BEGIN DATA FOR THIS TASK

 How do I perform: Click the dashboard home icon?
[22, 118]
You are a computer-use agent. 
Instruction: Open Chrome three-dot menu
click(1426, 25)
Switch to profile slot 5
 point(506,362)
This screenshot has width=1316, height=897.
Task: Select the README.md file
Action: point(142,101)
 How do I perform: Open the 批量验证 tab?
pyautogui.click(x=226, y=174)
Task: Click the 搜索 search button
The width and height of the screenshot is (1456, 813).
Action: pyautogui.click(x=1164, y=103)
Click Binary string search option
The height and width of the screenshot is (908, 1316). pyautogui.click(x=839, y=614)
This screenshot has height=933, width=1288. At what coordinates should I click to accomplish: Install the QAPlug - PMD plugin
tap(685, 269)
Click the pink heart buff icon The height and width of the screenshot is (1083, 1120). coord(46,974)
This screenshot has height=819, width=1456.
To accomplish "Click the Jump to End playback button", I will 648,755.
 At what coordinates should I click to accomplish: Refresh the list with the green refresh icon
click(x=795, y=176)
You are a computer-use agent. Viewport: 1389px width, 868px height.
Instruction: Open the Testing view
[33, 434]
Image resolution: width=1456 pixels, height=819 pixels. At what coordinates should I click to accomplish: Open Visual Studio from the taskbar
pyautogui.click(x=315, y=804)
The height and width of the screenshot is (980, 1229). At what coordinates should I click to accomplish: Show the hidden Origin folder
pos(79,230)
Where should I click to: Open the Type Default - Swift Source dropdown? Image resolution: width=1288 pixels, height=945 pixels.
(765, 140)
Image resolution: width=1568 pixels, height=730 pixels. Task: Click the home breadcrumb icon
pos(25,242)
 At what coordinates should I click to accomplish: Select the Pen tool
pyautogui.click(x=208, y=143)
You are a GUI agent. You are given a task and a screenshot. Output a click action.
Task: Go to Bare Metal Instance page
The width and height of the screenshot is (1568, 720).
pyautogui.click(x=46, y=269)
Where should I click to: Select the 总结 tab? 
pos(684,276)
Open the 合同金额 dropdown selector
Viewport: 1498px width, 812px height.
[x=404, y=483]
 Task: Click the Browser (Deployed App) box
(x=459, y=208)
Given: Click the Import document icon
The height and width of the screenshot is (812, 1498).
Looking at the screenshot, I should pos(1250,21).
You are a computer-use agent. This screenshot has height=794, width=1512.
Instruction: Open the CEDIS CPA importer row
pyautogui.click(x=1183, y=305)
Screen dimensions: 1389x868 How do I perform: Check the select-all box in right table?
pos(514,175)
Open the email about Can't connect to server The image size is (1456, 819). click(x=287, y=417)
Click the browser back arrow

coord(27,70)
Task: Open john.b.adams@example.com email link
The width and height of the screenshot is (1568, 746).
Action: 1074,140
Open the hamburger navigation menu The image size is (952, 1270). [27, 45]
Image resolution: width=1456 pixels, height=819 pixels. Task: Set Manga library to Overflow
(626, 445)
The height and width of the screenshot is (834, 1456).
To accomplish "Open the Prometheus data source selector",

END DATA FOR THIS TASK

> [EXERCISE BRIEF]:
Exactly as written, restate every line of the listing above.

> [RESULT OF THE TASK]:
 How do I perform: Click the dashboard home icon?
[22, 118]
You are a computer-use agent. 
Instruction: Open Chrome three-dot menu
click(1426, 25)
Switch to profile slot 5
 point(506,362)
This screenshot has width=1316, height=897.
Task: Select the README.md file
Action: point(142,101)
 How do I perform: Open the 批量验证 tab?
pyautogui.click(x=226, y=174)
Task: Click the 搜索 search button
The width and height of the screenshot is (1456, 813).
Action: pyautogui.click(x=1164, y=103)
Click Binary string search option
The height and width of the screenshot is (908, 1316). pyautogui.click(x=839, y=614)
This screenshot has height=933, width=1288. At what coordinates should I click to accomplish: Install the QAPlug - PMD plugin
tap(685, 269)
Click the pink heart buff icon The height and width of the screenshot is (1083, 1120). coord(46,974)
This screenshot has height=819, width=1456.
To accomplish "Click the Jump to End playback button", I will 648,755.
 At what coordinates should I click to accomplish: Refresh the list with the green refresh icon
click(x=795, y=176)
You are a computer-use agent. Viewport: 1389px width, 868px height.
Instruction: Open the Testing view
[33, 434]
Image resolution: width=1456 pixels, height=819 pixels. At what coordinates should I click to accomplish: Open Visual Studio from the taskbar
pyautogui.click(x=315, y=804)
The height and width of the screenshot is (980, 1229). At what coordinates should I click to accomplish: Show the hidden Origin folder
pos(79,230)
Where should I click to: Open the Type Default - Swift Source dropdown? Image resolution: width=1288 pixels, height=945 pixels.
(765, 140)
Image resolution: width=1568 pixels, height=730 pixels. Task: Click the home breadcrumb icon
pos(25,242)
 At what coordinates should I click to accomplish: Select the Pen tool
pyautogui.click(x=208, y=143)
You are a GUI agent. You are given a task and a screenshot. Output a click action.
Task: Go to Bare Metal Instance page
The width and height of the screenshot is (1568, 720).
pyautogui.click(x=46, y=269)
Where should I click to: Select the 总结 tab? 
pos(684,276)
Open the 合同金额 dropdown selector
Viewport: 1498px width, 812px height.
[x=404, y=483]
 Task: Click the Browser (Deployed App) box
(x=459, y=208)
Given: Click the Import document icon
The height and width of the screenshot is (812, 1498).
Looking at the screenshot, I should pos(1250,21).
You are a computer-use agent. This screenshot has height=794, width=1512.
Instruction: Open the CEDIS CPA importer row
pyautogui.click(x=1183, y=305)
Screen dimensions: 1389x868 How do I perform: Check the select-all box in right table?
pos(514,175)
Open the email about Can't connect to server The image size is (1456, 819). click(x=287, y=417)
Click the browser back arrow

coord(27,70)
Task: Open john.b.adams@example.com email link
The width and height of the screenshot is (1568, 746).
Action: 1074,140
Open the hamburger navigation menu The image size is (952, 1270). [27, 45]
Image resolution: width=1456 pixels, height=819 pixels. Task: Set Manga library to Overflow
(626, 445)
The height and width of the screenshot is (834, 1456).
To accomplish "Open the Prometheus data source selector",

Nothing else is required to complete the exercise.